Cuando, en repetidas ocasiones, se le preguntó por las causas de tan horrible crimen, el físico, rehusando hablar, escribió finalmente tres frases en un trozo de papel:
«Hay un gran peso que ejerce una presión terrible sobre nuestro mundo por todos sus lados al mismo tiempo. Por causa de esta presión, debemos detenernos. Debemos parar. Si no lo hacemos, nuestro planeta llegará a una parada inerte y completa, y dejará de rotar debido a la presión que ejercemos sobre ella».
Hasta hoy, muchos años después, no había podido encontrarle un mínimo sentido a aquella críptica declaración, por tenue que pudiera ser.
—No tenemos mucho tiempo —dijo el señor Umezaki, tirando la colilla de su cigarrillo al suelo, para aplastarla luego con el pie. Luego echó un vistazo a su reloj.
—Me temo que no, no nos queda mucho tiempo. Si vamos a ver el jardín, y tomar el ferry a Miyajima, deberíamos irnos ya, así podremos estar en el spa cerca de Hofu al anochecer.
—Por supuesto —dijo Holmes, preparando sus bastones.

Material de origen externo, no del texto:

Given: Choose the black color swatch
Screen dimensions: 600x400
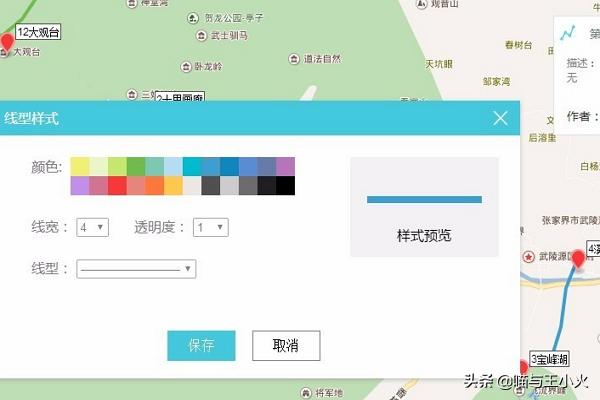Looking at the screenshot, I should (x=286, y=185).
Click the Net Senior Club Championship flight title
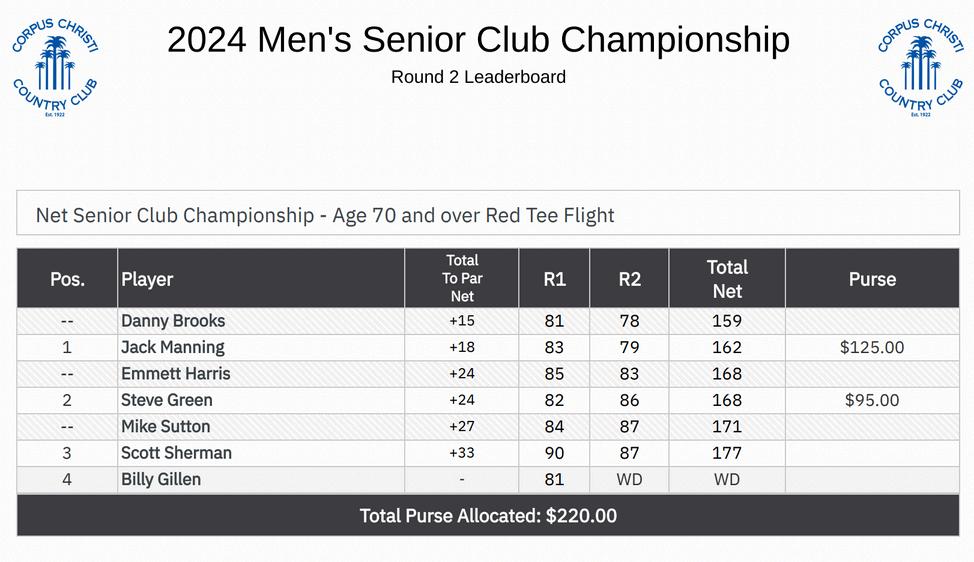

Mientras se alejaban de la columna, Umezaki se excusó con su amistosa y a la vez inquisitiva voz transportada por la brisa al pasar a través de las mujeres, para así poder seguir el camino correcto hacia el Jardín de Shukkei-en. Todavía saboreando su cigarro, Holmes miró a Umezaki y a las tres mujeres, los cuatro junto a aquel sombrío edificio, sonriendo ante el sol del atardecer. Pudo ver el rostro arrugado de la anciana, quien sonreía de una manera inusualmente alegre, traicionada por la inocencia infantil que a veces resurge entre la gente de avanzada edad. Después, como si estuvieran sincronizadas, las tres se inclinaron en una reverencia, y Umezaki, tras hacer lo mismo, dio una media vuelta marcial, y caminó alejándose de ellas, mientras que su sonrisa se disolvió rápidamente en una austera y estoica expresión.